20.01.2026

I've been thinking about how we find icons. You need something specific for a slide deck—not a generic arrow or hamburger menu, but a specific thing. A lamp with a particular shade. A device that doesn't quite exist yet. You scroll through icon databases, tweak search terms, settle for something close enough. Or you open Figma and spend twenty minutes on something that should take two.

I wanted to see if I could just draw what I need and have AI figure out the rest.
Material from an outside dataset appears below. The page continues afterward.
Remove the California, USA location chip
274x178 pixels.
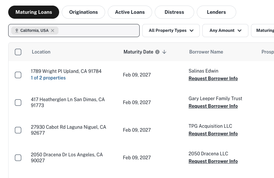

This is what I ended up with. An iPad app where you sketch on the left, and get a usable icon on the right.

The naive approach

The first attempt was predictable. I sent my sketch directly to Gemini's image generation. Draw a lamp, get a lamp icon back. Simple pipeline.

It didn't work. The generated icons were undefined masses of strokes. Gemini could see something was there but couldn't quite grasp what I intended. My lamp became abstract art. Not the useful kind.

The sketch alone wasn't enough context.

Adding a translation layer

the key insight

Let a vision model interpret the sketch first, then pass that understanding to the image generator.

I added Gemini Flash with vision as an intermediate step. It looks at my sketch and says "lamp." That word—plus the original sketch—goes to Gemini's image generation. The vision model acts as a translator between my rough strokes and the generator's expectations.

The pipeline now:

SketchUser draws on canvas→VisionCategorizes the sketch→GenerationCreates icon from category + sketch

This changed everything. The generator now knows what it's supposed to be making, while still referencing how I drew it.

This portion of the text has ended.